TEXT FOR ANALYSIS:
+++

Although both absorbable and prolene suture are applied in this procedure, we prefer to use the 3-0 absorbable sutures to avoidance of foreign body left.
We perform the anastomosis in a running technique reinforce with three point interrupted suturing. We chose the mind point of offside wall of bronchus as the starting point in interrupted fashion. Once the starting point is located, a U-shape suturing technique is recommended to enhance the tensile strength. Absorbable 3-0 sutures, with knots placed outside the bronchial lumen, are used to decrease the possibility of stricture and granuloma formation. Then followed by the continuous suturing clockwise and counter clockwise for one third of the circumference. Another two points of interrupted suturing is followed when the continuous suturing is finished. The final step is to anastomosis the remaining one third of the bronchus circumference in uninterrupted fashion. This anastomosis method can secure the tensile strength as well as saving the operation time. Besides, according to our practice, patient enjoys the comparable post-operation outcomes compared with interrupted suturing.
Operative data and hospital course
- Thoracoscopic operation time: 145 min;
- The intraoperative bleeding volume: 160 mL;
- No intraoperative complications;
- ICU stay: 1 day;
- Postoperative pathology result shows: 21 lymph nodes removed were all negative for carcinoma.
In last decades, the minimally invasive surgery prevailed in the thoracic surgery and more patients are willing to take the minimally invasive surgery rather than open surgery if indication qualified. These technically break though greatly propel the development of thoracic surgery and almost every procedure done in open way could be done in VATS fashion either.
When compare to the open surgery, the VATS procedure is generally more technically challenging for the transmission from direct-view to locally 2D screen, from multi-angle multi-direction operation field to one directional operation field. So demands much more clear anatomical view of travel, distribution and variation of pulmonary vessels than open surgery.
Like all other procedures, VATS sleeve lobectomy has its’ nature learning curve for both the surgeon and the assistant. According to my own experience, at least 200 cases VATS lobectomy and 30 cases open sleeve procedures should be done, as to lay the anatomical as well as operative technique foundation, before you can perform the video-assisted bronchial sleeve lobectomy procedure.

+++

TASKS FOR THIS EXERCISE:
(1) Please print the part of the VATS sleeve lobectomy text starting with "Like all other" and going on through "sleeve lobectomy procedure.", word for word.
(2) Write the next part of the VATS sleeve lobectomy text, picking up after its final sentence.
You can leave the material after this text aside.

DATA SEGMENT:
+++

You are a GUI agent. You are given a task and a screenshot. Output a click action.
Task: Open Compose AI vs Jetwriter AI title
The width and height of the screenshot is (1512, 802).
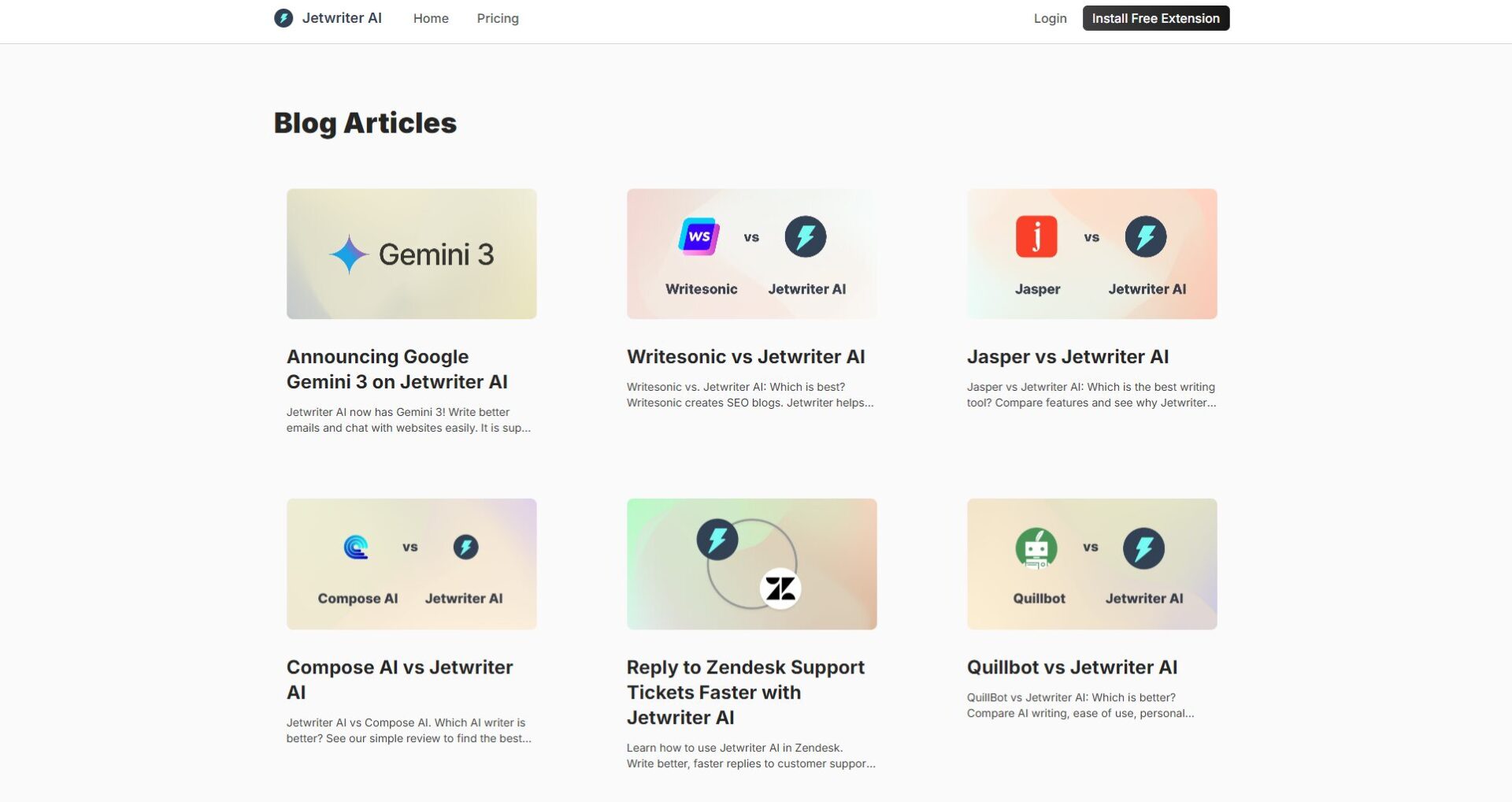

+++

TASK-BY-TASK RESULTS:
(1)
Like all other procedures, VATS sleeve lobectomy has its’ nature learning curve for both the surgeon and the assistant. According to my own experience, at least 200 cases VATS lobectomy and 30 cases open sleeve procedures should be done, as to lay the anatomical as well as operative technique foundation, before you can perform the video-assisted bronchial sleeve lobectomy procedure.

(2)
In this video we perform a unique anastomosis fashion that anastomosis in a running technique reinforce with interrupted suturing: that is every 120 degree of the 360 degree of the bronchus circumference reinforce with the interrupted suturing technique and finish the anastomosis with continuous between the three points. Such technique is believed to reduce the anastomosis stimulus and sputum retention.
Finally, Blocked view as well as limited operation space set obstacles for offside of bronchus anastomosis. Under the guidance of “from difficult to easy” principal, we choose the farthest point from surgeon, mid-point of offside of bronchus, as the starting point. Once the first point is settled, the rest anastomosis is easier than the traditional approach. Hence, this method can lower the difficulty and increase the smoothness of anastomosis as a whole.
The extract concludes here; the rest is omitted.